Beach even read a seemingly never-ending list of names of people who said they didn’t want to testify before calling Kim’s name.

When it was Kim’s turn to speak, Beach was peevish, cutting Kim off the second Kim spoke beyond the three-minute deadline Beach had earlier implemented, seemingly just for critics of the bill.

“Sir, I have been here for five-and-a-half hours,” Kim told Beach.

“Yeah, so what?” Beach responded. “So has everyone else. Why do you think you’re special? You’re not.”

Listen, I’m all for the Legislature not giving special treatment to dignitaries and forcing them to wait in line with the rest of the hoi polloi when bills are getting heard. But that’s not how it generally goes in Trenton, where even Jim McGreevey, the former governor who resigned two decades ago after getting caught hiring his secret boyfriend to a state job with a six-figure salary, gets to cut in line when he wants to testify on a bill. Surely a sitting senator can get the same treatment as a disgraced former governor.

Scutari’s comments to reporters prior to Monday’s hearing indicate Beach’s decision to keep Kim waiting was a strategy, not an attempt to be fair to the masses. They thought he would eventually bail and return to D.C., which is where Scutari said Kim should have been on Monday.

“I think he should be in Washington overseeing what he’s supposed to be doing there instead of coming here and criticizing a bill that he hadn’t had an opportunity to read yet, and asking me to get up there first and asking me for special treatment in terms of the hearing. I doubt that he remains here,” Scutari said.

From left, Attorney General Matt Platkin, U.S. Sen. Andy Kim, and acting Comptroller Kevin Walsh speak against a bill that would limit the comptroller’s powers at the Trenton Statehouse on Dec. 1, 2025. (Photo by Anne-Marie Caruso/New Jersey Monitor)

Kim told me he had indeed read the bill and that he did not ask for special treatment, saying he arrived at the Statehouse 90 minutes before the hearing started to make sure he could get his name early on the speaker list (I can confirm some of that; I was behind him at security when he entered the building).

As for Beach’s hostility, Kim said he doesn’t know where it came from. He said he’s met Beach maybe once before, and cannot recall a single face-to-face conversation they’ve ever had.

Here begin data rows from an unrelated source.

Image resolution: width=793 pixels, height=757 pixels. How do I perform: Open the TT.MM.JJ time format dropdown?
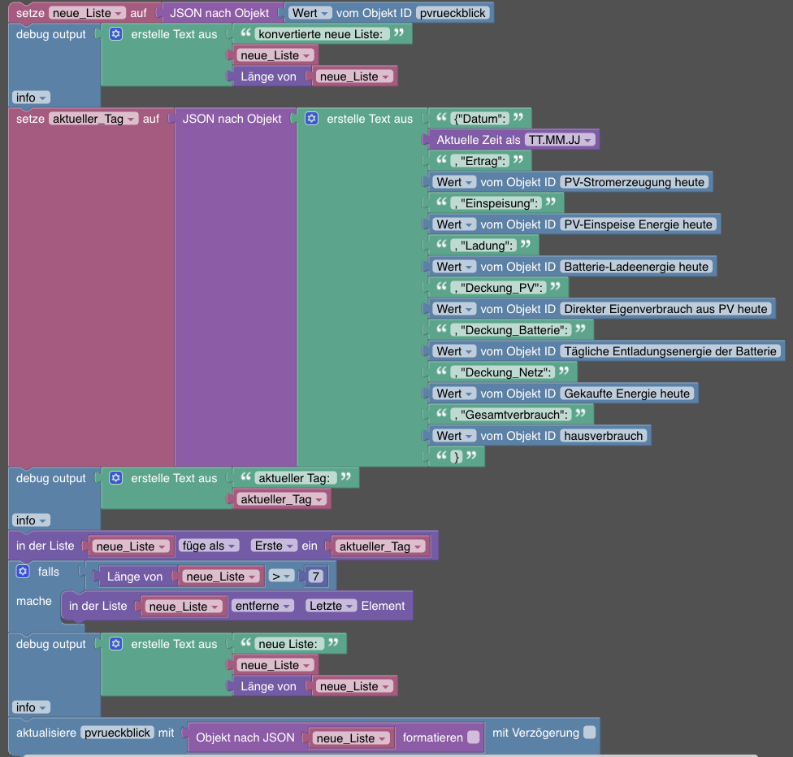pos(560,140)
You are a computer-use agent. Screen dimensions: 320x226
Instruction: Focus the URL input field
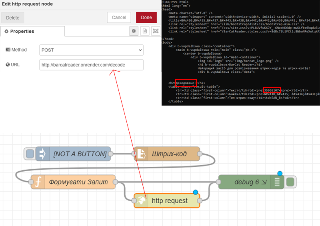pos(91,65)
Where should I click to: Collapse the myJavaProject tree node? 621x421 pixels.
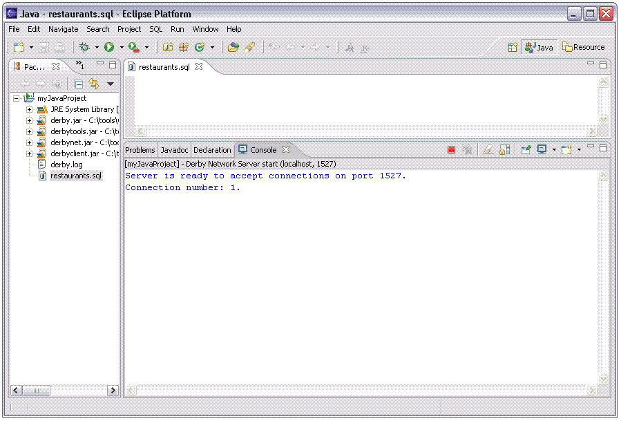coord(17,99)
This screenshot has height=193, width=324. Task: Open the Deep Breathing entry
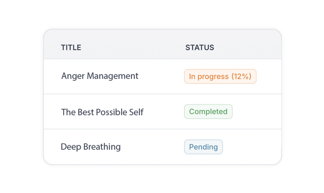tap(91, 147)
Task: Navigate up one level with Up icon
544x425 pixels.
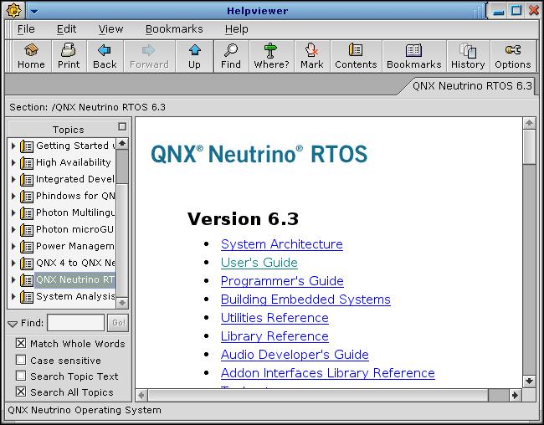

Kim said what stuck out to him about Monday’s hearing was an interaction Beach had during Kim’s testimony with another person in the audience. This was after Beach said Kim had to stop speaking because of Beach’s made-up three-minute rule.

“I yielded my three minutes to Sen. Kim,” the audience member said.

“I don’t care about you,” Beach shot back.

Kim said he’s been thinking about Beach’s response for the last 24 hours.

“That is just such a disgraceful thing to say to a fellow New Jerseyan, to people that we represent. I can never imagine, no matter how much someone would yell at me about Trump or anything else, I just cannot ever imagine the words coming out of my mouth,” he said. “It’s the opposite of what public service and being an elected official’s about.”

Kim is right that Beach’s behavior Monday represents the opposite of what being an elected official is all about. But sadly, it’s too often what being an elected official in Trenton is all about.